— Begin DATASET RECORDS —

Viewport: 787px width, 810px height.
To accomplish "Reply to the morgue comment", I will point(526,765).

— End DATASET RECORDS —
— Begin DATASET RECORDS —

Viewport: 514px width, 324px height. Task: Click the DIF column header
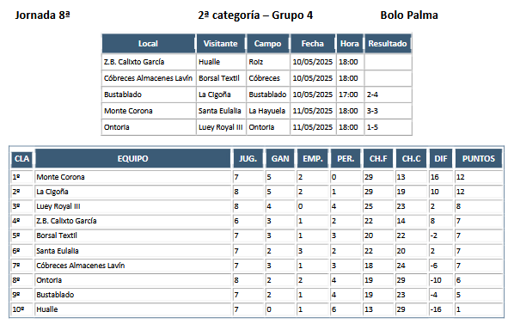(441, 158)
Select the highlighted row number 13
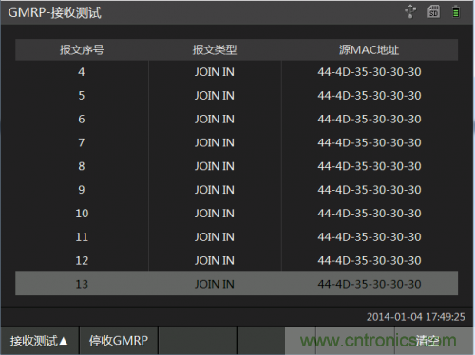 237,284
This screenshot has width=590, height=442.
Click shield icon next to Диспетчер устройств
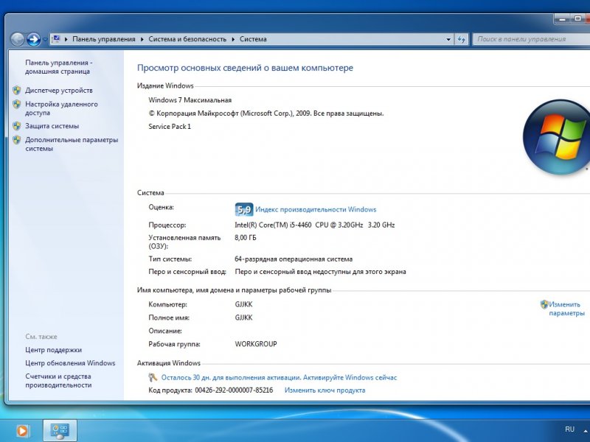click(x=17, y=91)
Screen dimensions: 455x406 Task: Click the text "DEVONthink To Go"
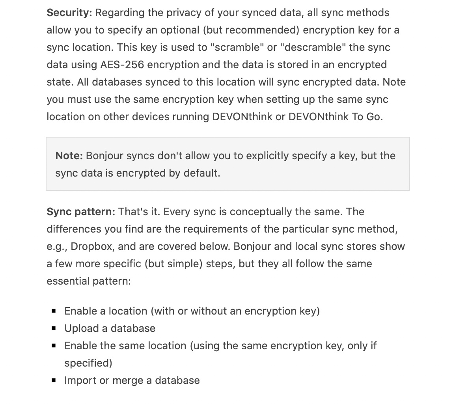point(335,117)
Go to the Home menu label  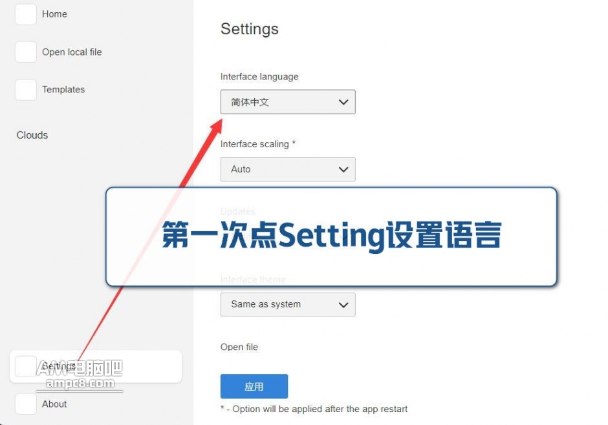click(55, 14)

— End DATASET RECORDS —
— Begin DATASET RECORDS —

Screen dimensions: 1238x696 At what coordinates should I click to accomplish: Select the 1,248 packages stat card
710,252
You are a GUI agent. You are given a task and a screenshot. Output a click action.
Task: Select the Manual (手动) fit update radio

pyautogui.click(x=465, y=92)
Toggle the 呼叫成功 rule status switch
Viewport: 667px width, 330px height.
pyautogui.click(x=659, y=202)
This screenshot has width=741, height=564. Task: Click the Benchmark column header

— End DATASET RECORDS —

PROBLEM:
Retype the data from the line containing "Viewport: 787px width, 810px height." through the line containing "I will point(526,765).", keeping every character unchanged.

REPLY TO THE EXERCISE:
Viewport: 787px width, 810px height.
To accomplish "Reply to the morgue comment", I will point(526,765).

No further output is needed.